Hydroponic lettuce harvest = fresh, local salads for four schools

Arthur and Matt carefully bag lettuce

Arthur and Matt carefully bag lettuce

G.E.T. (Growing Education Training) students harvested 150 heads of beautiful mixed lettuces – the first of a continuous stream of weekly harvests from their amazing NFT table. Wearing gloves and hairnets, students carefully trimmed the root ball of each head before gently wrapping it and sending it on its way to the cooler. From there, the lettuce was transported to four schools – Duval, Metcalfe, and Lake Forest Elementary schools, and Loften High – for inclusion in their school lunch.

Willard with the first lettuce harvest

Willard with the first lettuce harvest

on its way to the kitchen

on its way to the kitchen

This harvest was the culmination of hard work and a lot of learning on everyone’s part – from following written and oral instructions to set up the complicated system, to mixing the nutrient solution, to checking and recording pH levels daily, to monitoring plant growth and trouble-shooting a nutrient deficiency.
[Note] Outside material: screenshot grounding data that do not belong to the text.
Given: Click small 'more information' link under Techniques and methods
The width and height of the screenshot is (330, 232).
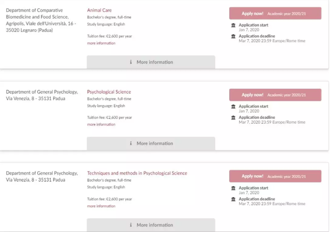Looking at the screenshot, I should 101,206.
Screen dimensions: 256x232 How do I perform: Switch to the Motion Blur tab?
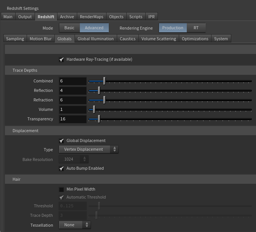(40, 39)
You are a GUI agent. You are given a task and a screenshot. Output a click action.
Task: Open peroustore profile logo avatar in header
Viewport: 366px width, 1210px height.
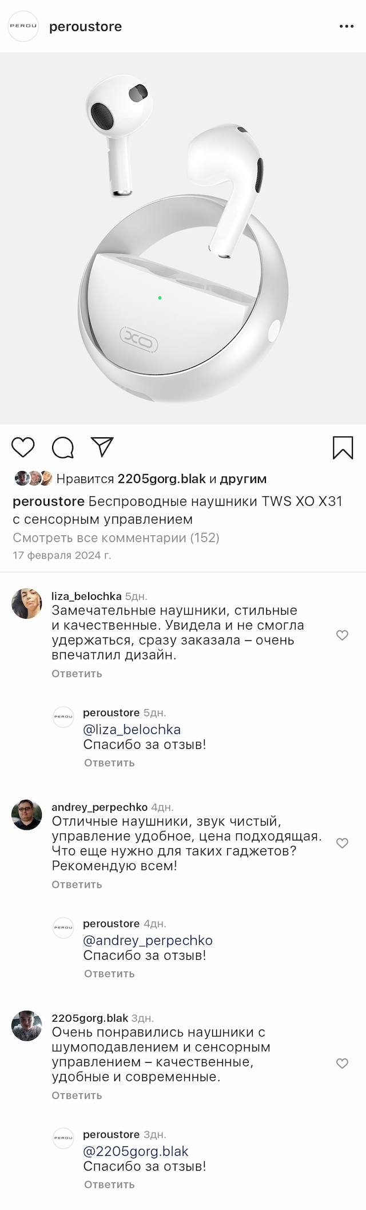pyautogui.click(x=23, y=26)
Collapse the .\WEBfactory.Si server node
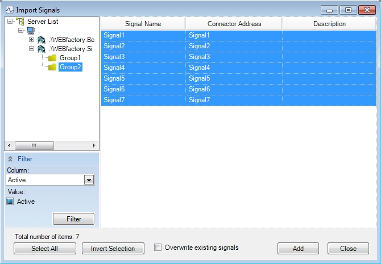 pos(32,49)
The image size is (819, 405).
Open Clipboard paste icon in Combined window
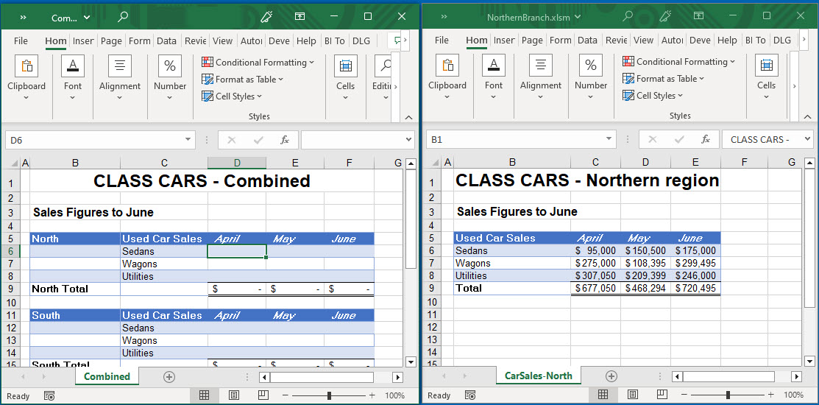(26, 66)
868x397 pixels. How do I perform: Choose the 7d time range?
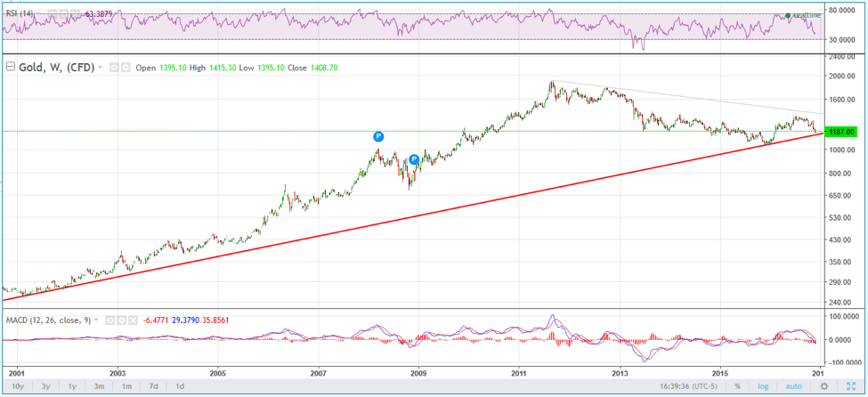tap(153, 386)
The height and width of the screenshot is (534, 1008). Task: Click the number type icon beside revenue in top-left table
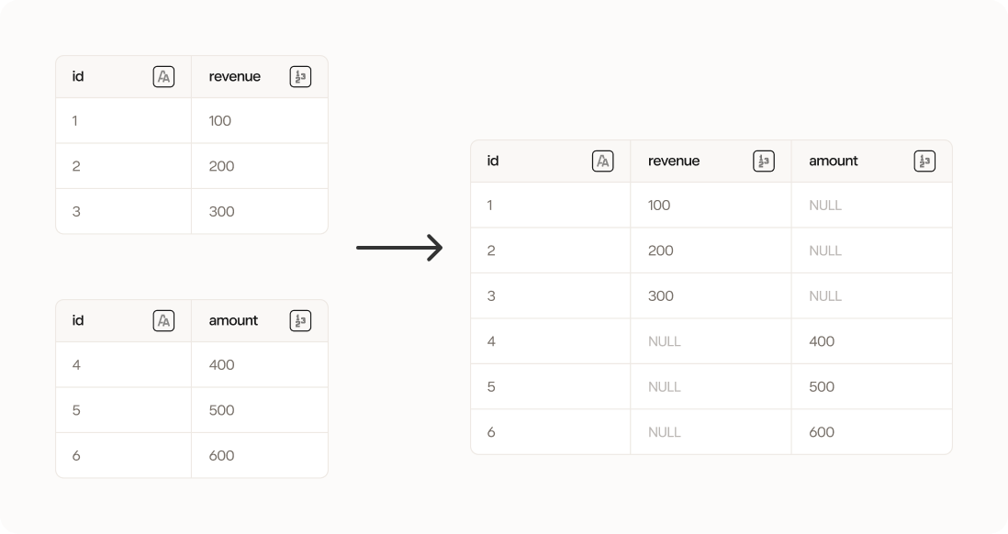[x=300, y=76]
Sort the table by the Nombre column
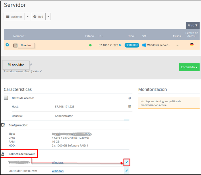Viewport: 201px width, 175px height. click(x=19, y=36)
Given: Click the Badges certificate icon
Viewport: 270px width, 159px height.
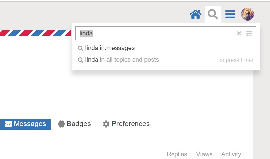Looking at the screenshot, I should pyautogui.click(x=61, y=124).
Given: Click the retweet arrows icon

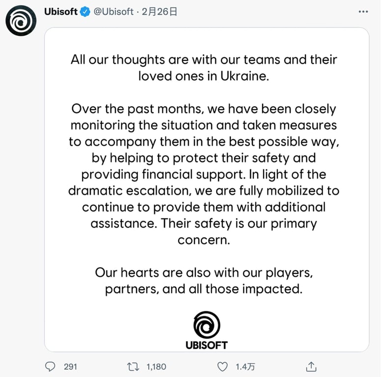Looking at the screenshot, I should tap(133, 367).
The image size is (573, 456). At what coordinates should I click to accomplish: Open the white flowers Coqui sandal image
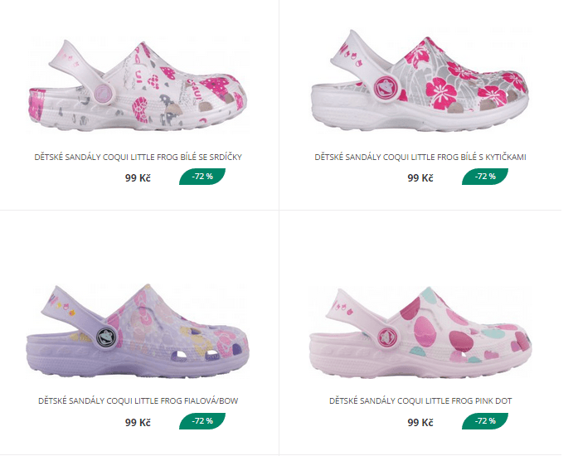(420, 80)
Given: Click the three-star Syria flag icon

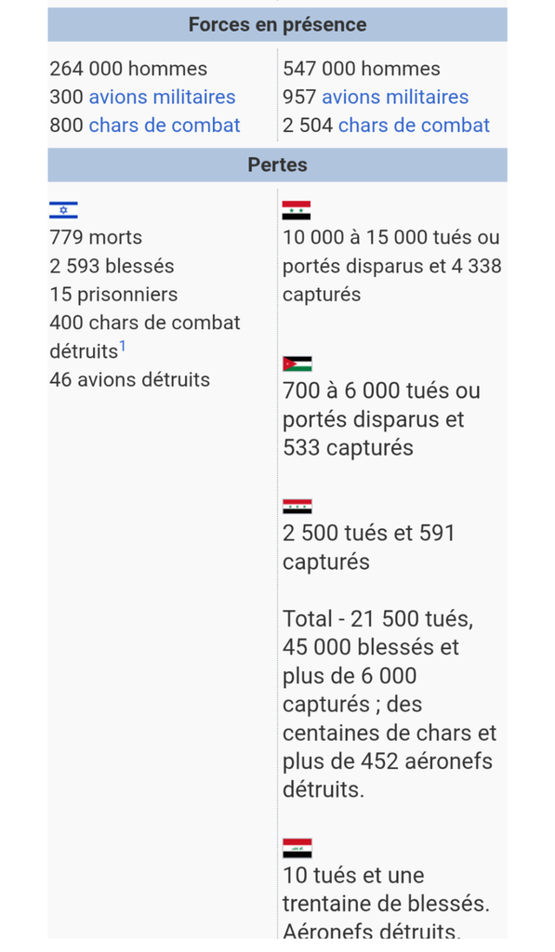Looking at the screenshot, I should point(297,507).
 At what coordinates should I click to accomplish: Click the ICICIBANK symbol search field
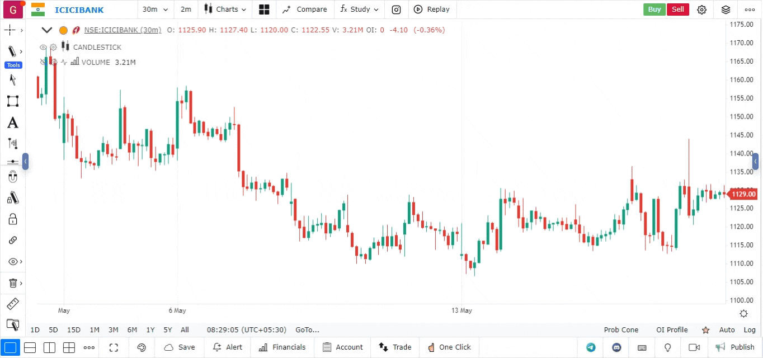(x=79, y=10)
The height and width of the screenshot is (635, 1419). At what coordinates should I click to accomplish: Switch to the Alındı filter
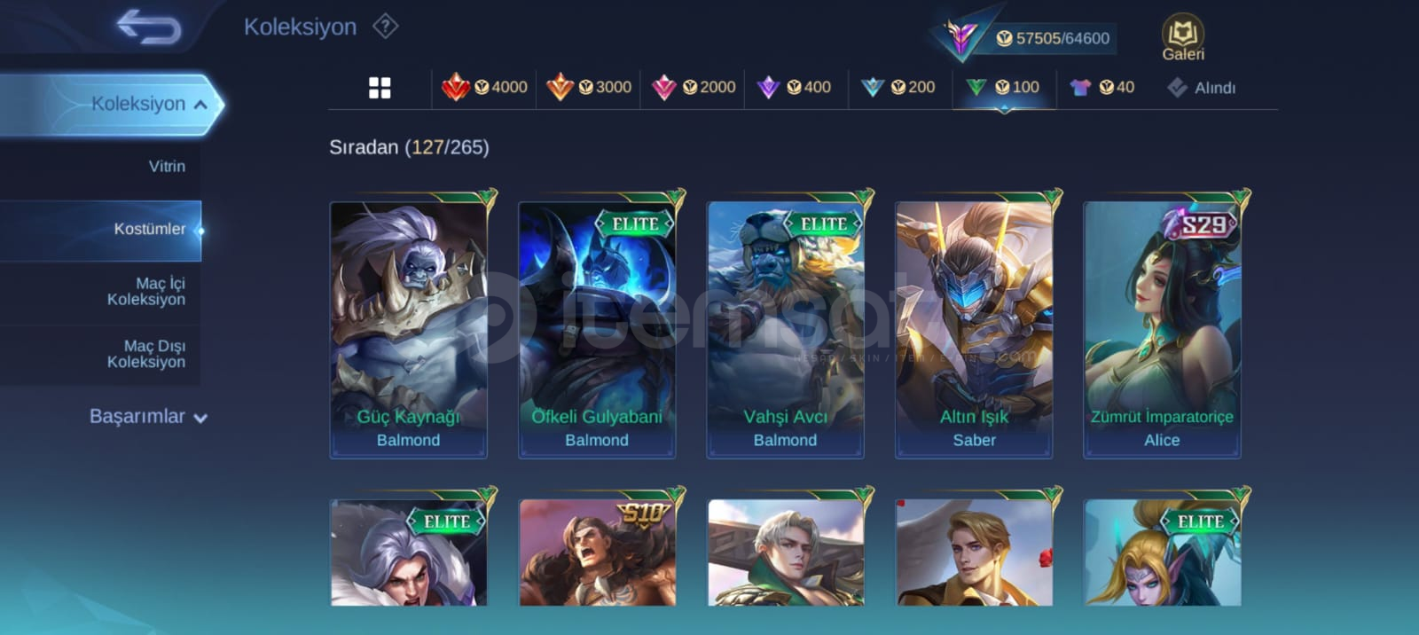point(1202,88)
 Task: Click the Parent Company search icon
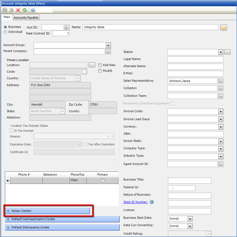point(108,51)
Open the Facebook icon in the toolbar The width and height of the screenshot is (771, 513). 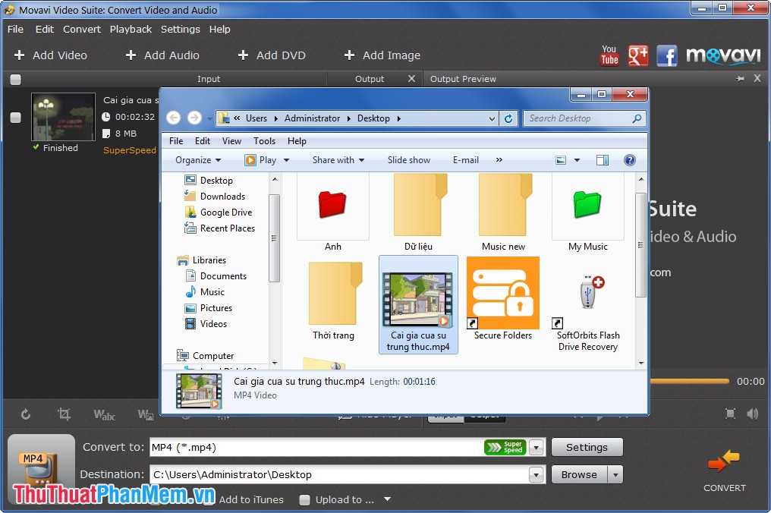click(x=667, y=55)
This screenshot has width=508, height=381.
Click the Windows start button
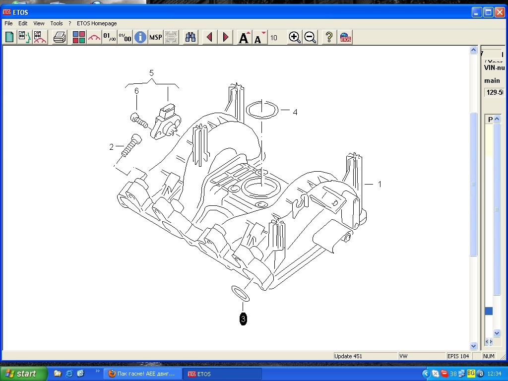[x=23, y=374]
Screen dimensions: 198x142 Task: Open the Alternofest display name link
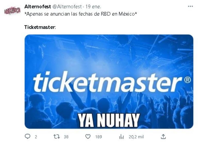pyautogui.click(x=38, y=6)
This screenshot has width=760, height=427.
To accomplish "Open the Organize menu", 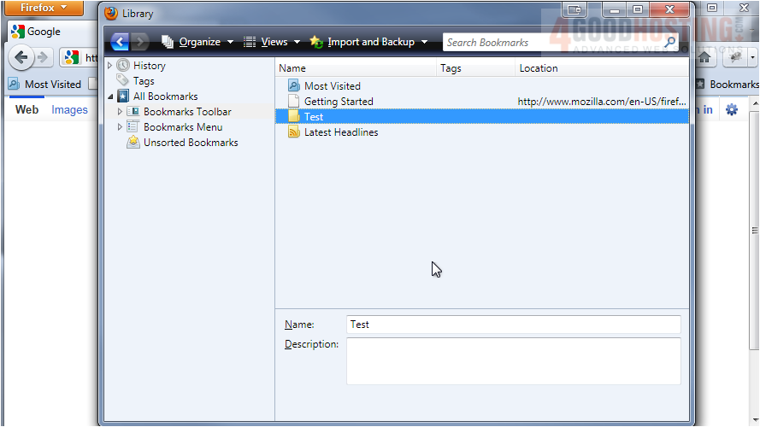I will [x=197, y=42].
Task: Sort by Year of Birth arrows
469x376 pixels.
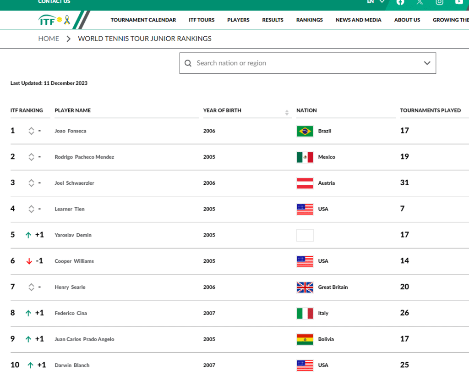Action: (287, 112)
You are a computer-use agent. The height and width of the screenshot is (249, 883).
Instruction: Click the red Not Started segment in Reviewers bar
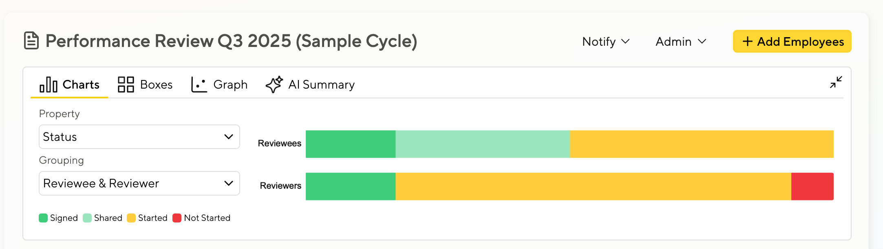tap(812, 187)
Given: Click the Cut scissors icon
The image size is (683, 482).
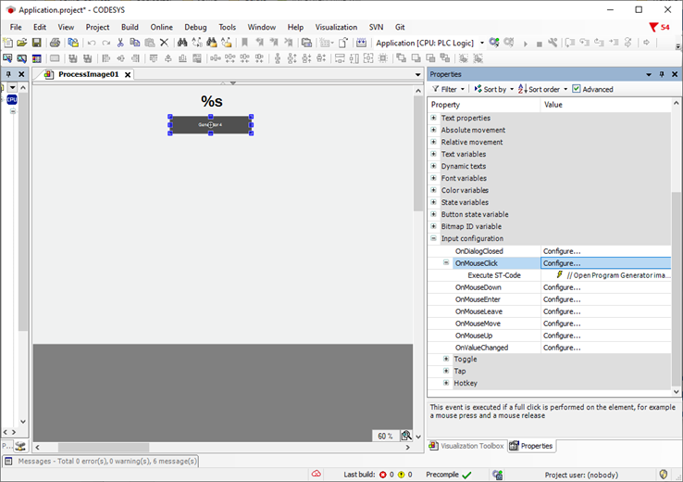Looking at the screenshot, I should point(120,43).
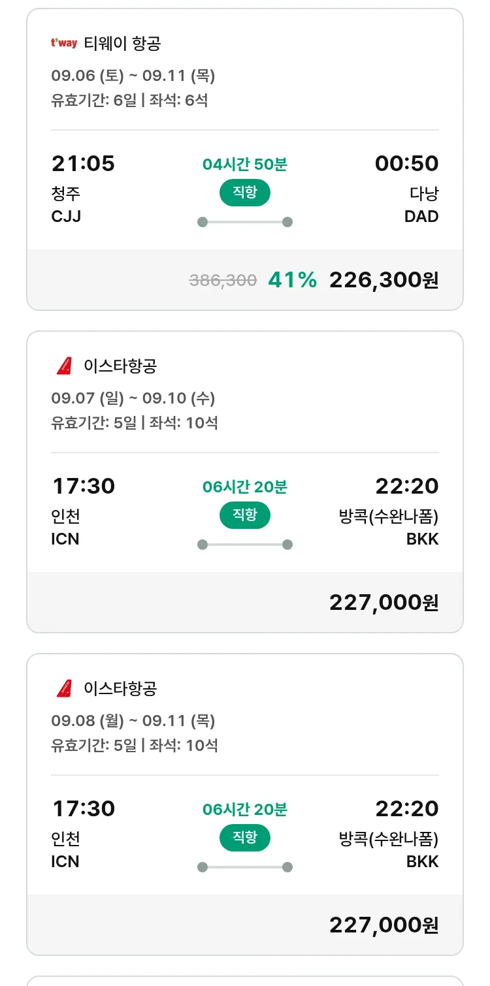Viewport: 490px width, 986px height.
Task: Click the t'way airline logo
Action: (x=64, y=44)
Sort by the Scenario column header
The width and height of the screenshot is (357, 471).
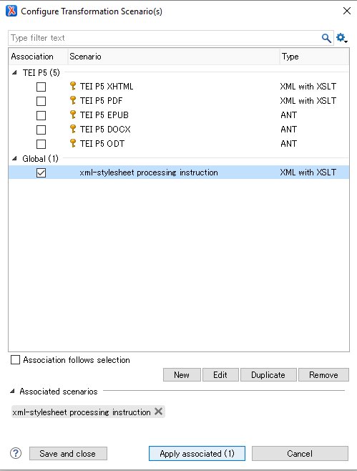point(174,57)
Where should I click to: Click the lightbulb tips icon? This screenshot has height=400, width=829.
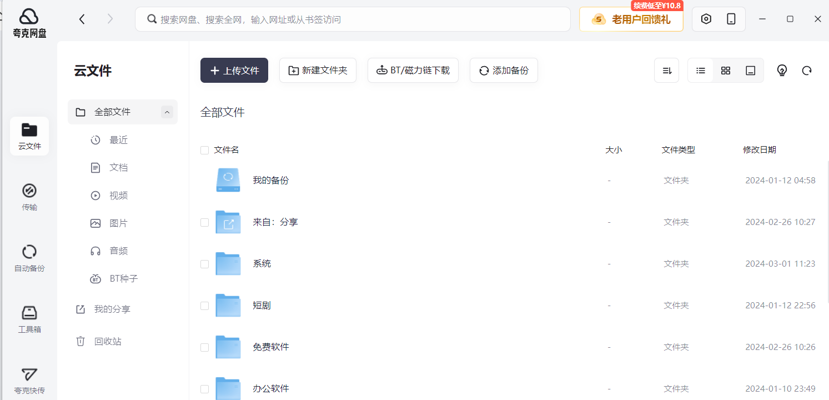point(782,71)
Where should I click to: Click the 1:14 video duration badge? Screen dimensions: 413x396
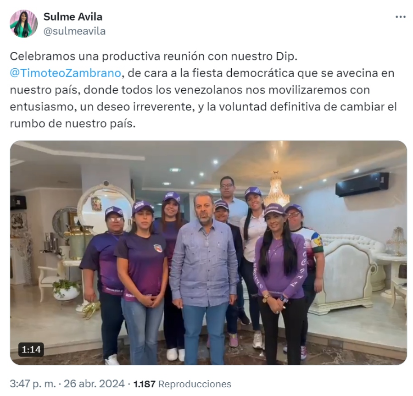tap(31, 349)
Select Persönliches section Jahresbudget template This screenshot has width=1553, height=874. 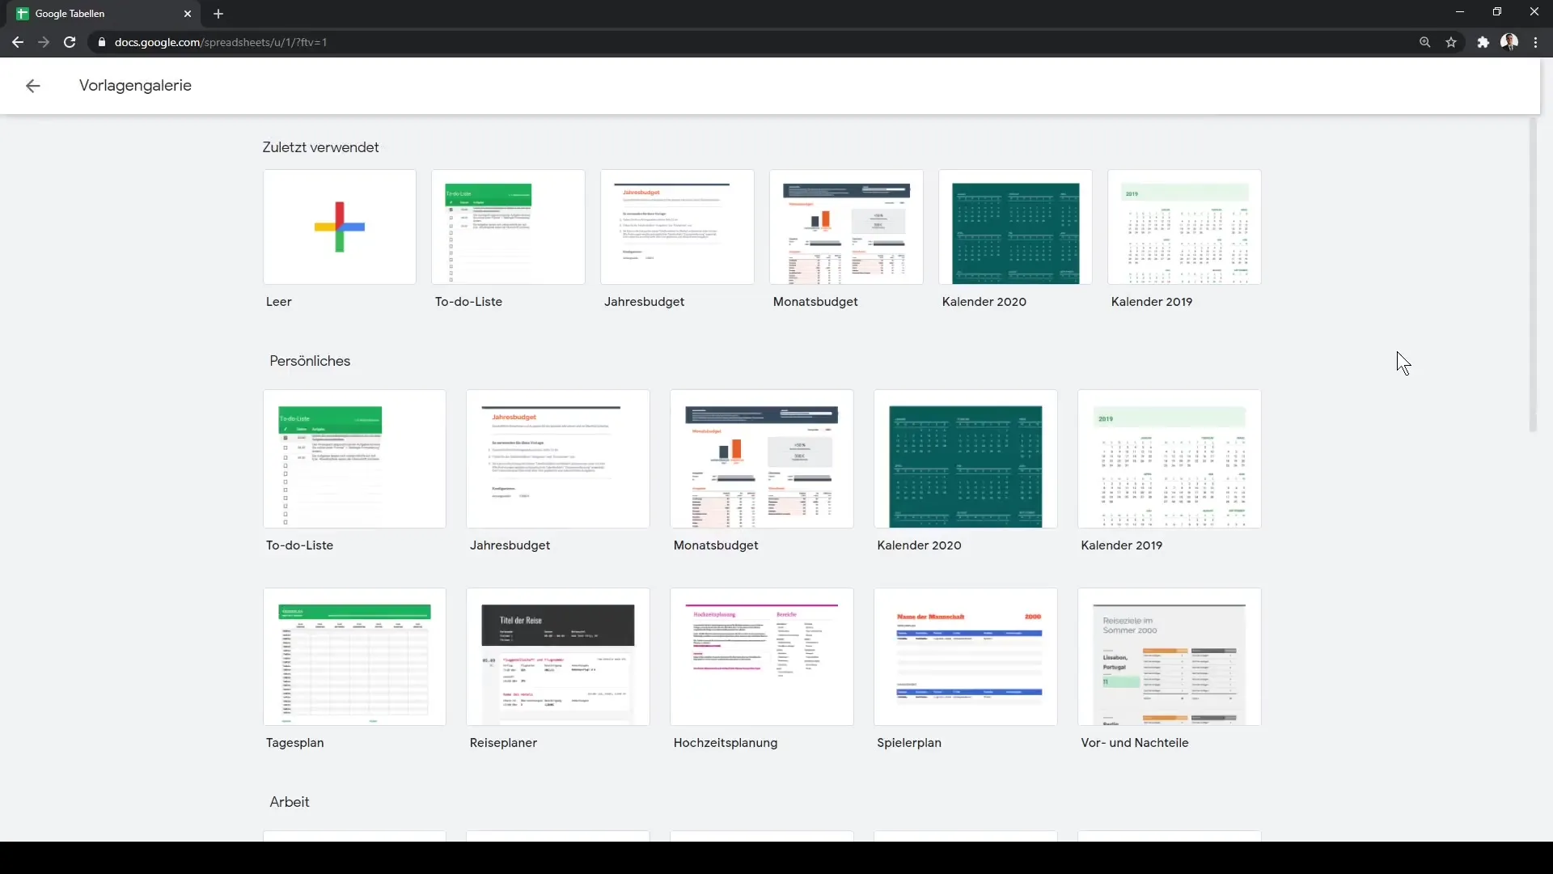click(x=558, y=459)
The students were there at every stage of the life of a lettuce plant, truly a “seed to plate” experience for them.  They were thrilled to share the process with some of the kitchen staff who will be serving it to students this week.

Kitchen staff and district dietitian visit the greenhouse during harvest

Kitchen staff and district dietitian visit the greenhouse during harvest

Thanksgiving: Celebrating the first harvest

heading back to the classroom with  basket of arugula

         heading back to the classroom with basket of arugula

Today students created a beautiful salad with their field-grown arugula and greenhouse lettuce, basil, and chard. Possum Hollow Farm donated some amazing greens to the salad, and Megan brought along some colorful fruit for toppings to illustrate her nutrition lesson on vitamins. This was their first harvest, and a real celebration of the hard work they have done in the field and in the greenhouses, raising plants from seed to plate. You can see in their faces how proud they are of their work and how pleased to be able to enjoy the fruits of their labor in such a tangible way.

greenhouse forest

             greenhouse forest

adding their harvest to the salad

               adding their harvest to the salad

digging in

                digging in

Tomorrow, 150 heads of lettuce will be harvested from the NFT table in the greenhouse. Students will hand-carry the lettuce, root ball still attached, to the kitchen for weighing and boxing up for children in four elementary schools who will be in enjoying it in their salads.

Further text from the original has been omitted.